Notwithstanding the generally positive revenue synergies in complementary product–market combinations, the sales and marketing synergies in consolidation plays often turn negative due to revenue losses. Unlike cost synergies, which are under the control of the merging companies, revenue synergies are ultimately under the control of the customer. Again, superior marketing skills are required to derive such benefits and achieve strategic advantage in a consolidating industry.

Buy, Sell or Get Out of the Way

Companies can grow and prosper without acquiring or merging. McCain Foods Limited, Wal-Mart, and Research In Motion Limited (RIM) built leading international companies in food, retail, and technology, respectively, mostly organically. However, each of these companies had a new and distinct product or business model and was prepared to invest heavily in expansion.

Companies in consolidating industries that lack such a distinct advantage must buy or they will eventually be targets. Selling into a consolidating industry is not necessarily a bad strategy if the company believes that it can capture more value by selling and if the company prepares to be an attractive target.  Alternatively, some companies in consolidating industries retreat into a defendable niche, less subject to commoditization.  For example, some fine paper companies and ethnic banks continue to operate profitably without the economies of scale of the larger players.

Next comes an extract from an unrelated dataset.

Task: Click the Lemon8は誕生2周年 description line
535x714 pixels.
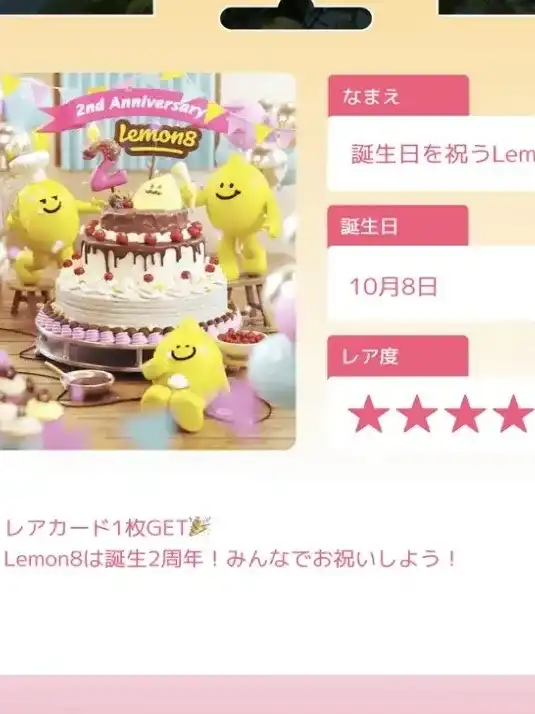Action: point(229,559)

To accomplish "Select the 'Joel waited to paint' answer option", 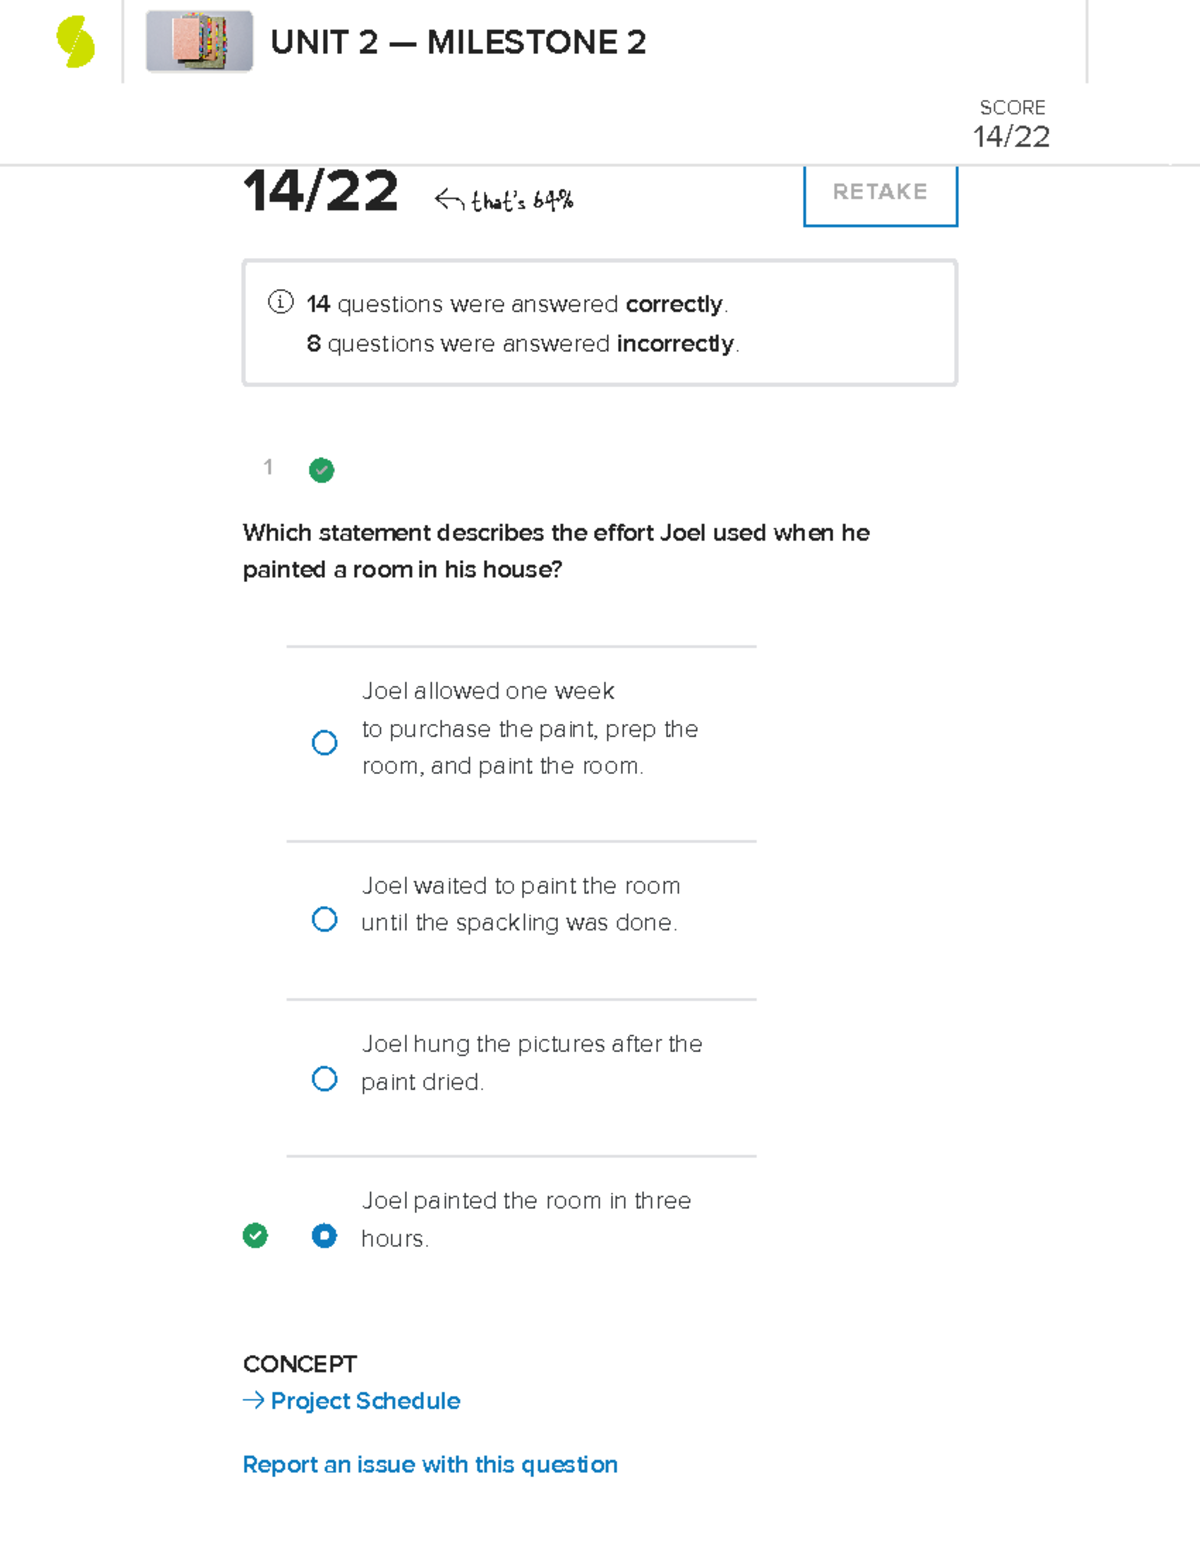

However, the companies that can lead consolidation have the greatest potential to create value. For example, in the consolidating mining sector, handsome premiums were paid for Alcan, INCO, and Falconbridge, but these premiums pale in comparison to the value created in the development of mining consolidators such as Xstrata, BHP Billiton, and Barrick Gold. Belgium’s InBev Brewing grew from $3 billion to $60 billion by leading the consolidation of global brewing, eventually accumulating the financial strength to acquire America’s brewing giant Anheuser-Busch. There are many other successful acquirers that have built shareholder value in a range of consolidating industries: R.R. Donnelley & Sons Company in graphics, Magna in automotive supply, Thomson-Reuters in information services, Deutsche Telekom in telecommunications, Kraft in consumer goods and others.

Acquisitions are considered high risk, but in a consolidating industry, there may be greater risk for companies that choose not to participate. They will become subscale in the consolidated industry and, unless they operate in a defendable niche, they will become uncompetitive and ultimately unattractive as a target.

A more comprehensive treatment and examples can be found in Chapter 2 of “The Art of M&A Strategy,” Ken Smith and Alexandra Reed Lajoux, McGraw-Hill, New York, 2012.